Today South Florida’s environment is a strange dichotomy. It is simultaneously home to one of the country’s largest expanse of protected wild area and one of the most degraded, threatened ecosystems in the U.S. Over the past century, countless reports, books and articles have been written about the demise of the Everglades. The last few decades filled shelves and files with stories and studies on the costly and overly-complex attempts to resuscitate the vast wetlands.

With near $10 billion public dollars (and rising) earmarked for restoration, what is considered the most ambitious restoration project on the planet has become a cash cow of corruption tainting nearly every agency and organization its money touches. There is an industry of advocacy groups and foundations that are dependent on the business interests and crooked politics of Everglades restoration — what we call the Environmental-Industrial Complex. If the Everglades had as many people defending it as it has researching and debating its defense, perhaps you wouldn’t have to bother reading this today.

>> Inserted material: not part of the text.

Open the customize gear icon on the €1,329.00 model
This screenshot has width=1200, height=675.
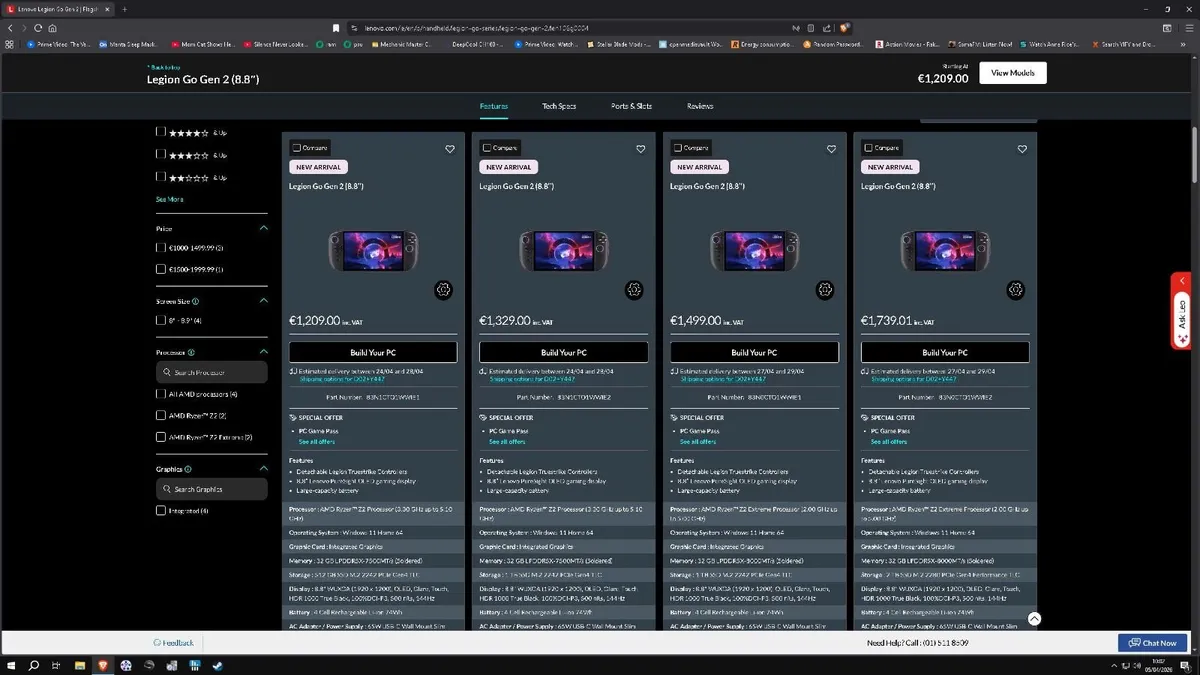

While scientists and engineers spell out the hydrological failures of quality and quantity to sustain the ecosystem, the developer’s bulldozer keeps on rolling, building towering coastal condos, aquifer-sucking sprawl and all the polluting roads and power plants needed to support this cancer-like urban growth. As Big Agri-Business works their political connections to re-zone land for their final crop of concrete-and-steel across the Everglades Agiculture Area, the question of whether we can restore the historic flows of the Everglades region becomes moot. Add in the projections for coming climate change if we don’t reduce greenhouse gases immediately and the Everglades ecosystem, and all the plants and animals that depend on it (including us), are done for. From this point on we draw a line in the beach sand and swamp muck and say: No More.